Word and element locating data
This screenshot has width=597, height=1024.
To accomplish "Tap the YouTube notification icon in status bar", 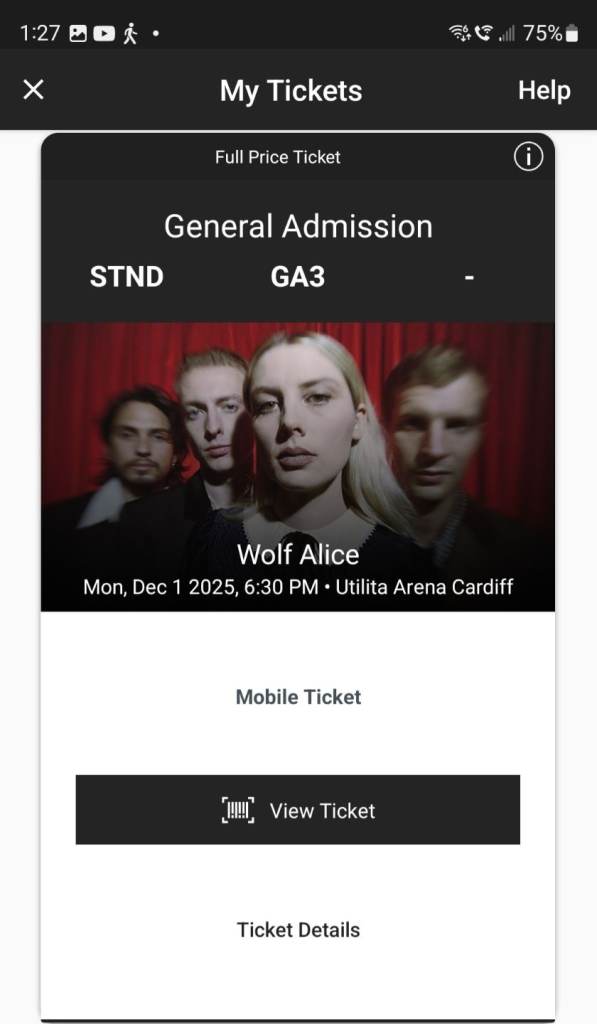I will pos(104,33).
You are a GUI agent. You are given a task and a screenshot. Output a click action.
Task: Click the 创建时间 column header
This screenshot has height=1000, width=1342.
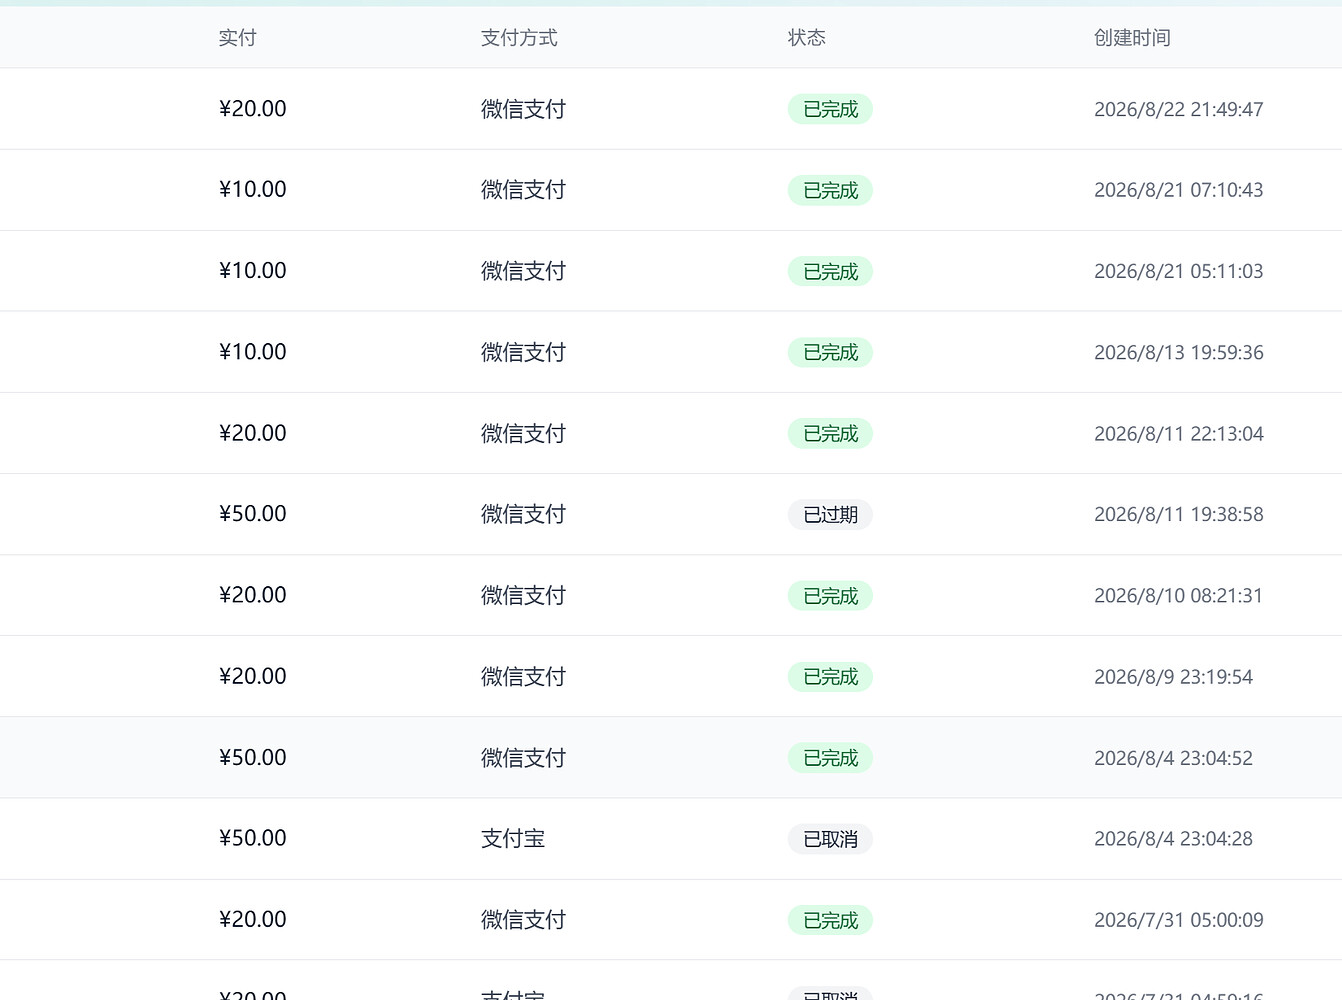click(1132, 38)
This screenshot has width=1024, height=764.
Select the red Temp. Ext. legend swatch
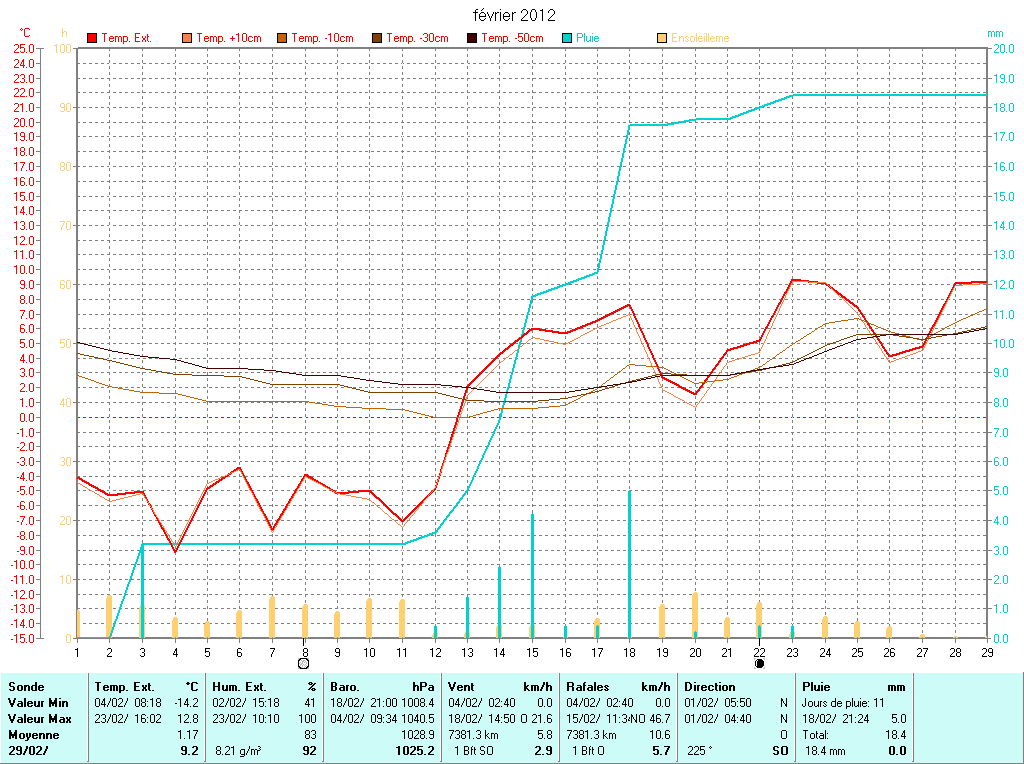tap(92, 38)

_YOUR TASK_. Copy out every line of the rows from the one containing "You are a GUI" through the end of the rows, both included, with the requests kept and every coordinate in the answers offset by 51. Leave the pictures out.

_WORKED ANSWER_.
You are a GUI agent. You are given a task and a screenshot. Output a click action.
Task: Click the 创建时间 column header
This screenshot has height=1000, width=1342.
click(1183, 89)
This screenshot has width=1024, height=764.
Select the red Temp. Ext. legend swatch
tap(143, 89)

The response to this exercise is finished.